On April 30th, I had the opportunity to attend the DH showcase in the Center for Humanistic Inquiry, and I will be highlighting a few of the things I learned. If you are confused about what Digital Humanities is, you can check out my previous blog about it here.
Professor Parham, whose also the director of the Five College Digital Humanities, introduced the showcase by stating the necessity of having such an event. She mentioned how creating informal settings where individuals can comfortably share their works, generates better conversations and encourages people to be more involved in DH projects. She also emphasized the power of social media in establishing connections within the DH arena.
Unfortunately, I was only able to stay for two of the presentations, but I thought that the works done by these two speakers was really cool. The first was Professor Martin Norden, who is a film historian and a professor of communications at Umass. He teaches an interesting film course that utilizes multitudes of digital, online historical newspapers to convey to his students how history is ever changing. In the course syllabus, students are required to engage with past films in conjunction with articles that were produced at the time. It seemed like a really fascinating course, and I might even take it some time before I graduate.

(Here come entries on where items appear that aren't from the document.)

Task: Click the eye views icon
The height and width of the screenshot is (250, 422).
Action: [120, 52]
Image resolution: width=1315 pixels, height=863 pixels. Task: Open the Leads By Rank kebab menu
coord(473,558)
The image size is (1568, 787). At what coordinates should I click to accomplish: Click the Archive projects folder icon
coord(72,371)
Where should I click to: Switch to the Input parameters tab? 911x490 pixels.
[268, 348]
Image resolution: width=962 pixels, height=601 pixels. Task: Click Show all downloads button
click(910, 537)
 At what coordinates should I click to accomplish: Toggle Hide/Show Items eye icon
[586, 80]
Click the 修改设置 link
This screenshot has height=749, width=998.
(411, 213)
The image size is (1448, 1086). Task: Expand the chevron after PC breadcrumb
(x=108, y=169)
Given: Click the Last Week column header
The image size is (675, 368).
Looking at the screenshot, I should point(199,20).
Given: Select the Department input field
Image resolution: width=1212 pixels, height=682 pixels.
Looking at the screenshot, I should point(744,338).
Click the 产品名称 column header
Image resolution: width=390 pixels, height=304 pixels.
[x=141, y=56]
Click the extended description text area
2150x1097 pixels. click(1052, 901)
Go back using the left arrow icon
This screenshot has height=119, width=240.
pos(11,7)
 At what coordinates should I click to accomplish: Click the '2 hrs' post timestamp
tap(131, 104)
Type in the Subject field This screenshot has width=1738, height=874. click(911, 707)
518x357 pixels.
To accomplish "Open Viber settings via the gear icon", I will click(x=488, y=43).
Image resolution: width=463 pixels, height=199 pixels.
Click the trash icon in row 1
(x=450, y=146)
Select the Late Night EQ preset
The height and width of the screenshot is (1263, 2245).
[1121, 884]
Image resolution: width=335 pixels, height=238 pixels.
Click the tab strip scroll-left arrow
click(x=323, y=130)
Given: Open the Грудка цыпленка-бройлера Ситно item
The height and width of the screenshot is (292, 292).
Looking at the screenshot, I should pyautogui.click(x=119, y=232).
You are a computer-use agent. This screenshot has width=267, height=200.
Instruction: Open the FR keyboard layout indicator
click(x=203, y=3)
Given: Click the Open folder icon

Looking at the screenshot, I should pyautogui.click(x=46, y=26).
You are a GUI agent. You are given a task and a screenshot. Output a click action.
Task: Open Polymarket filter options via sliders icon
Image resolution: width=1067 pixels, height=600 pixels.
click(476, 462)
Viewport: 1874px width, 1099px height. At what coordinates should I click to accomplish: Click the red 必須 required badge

The second speaker was Alana Kumbier, a librarian for the Social Sciences and Digital Pedagogy at Hampshire College. She has been leading a DH project known as Zine Scenes, which will be offered as a course in the upcoming fall semester. Zine Scenes “evoke[s] the relational, highly interpersonal modes and cultures of zine dissemination and to help ‘digital natives’ understand what it was like to encounter and participate in communities of zine makers and readers before the spread of email, online social networks, and digitized collections.” Hampshire students have actually contributed to a lot of the project’s success, and the lead student, Norah, even got to present her piece in the beginning of the day. You can access the project here if you want to find out more.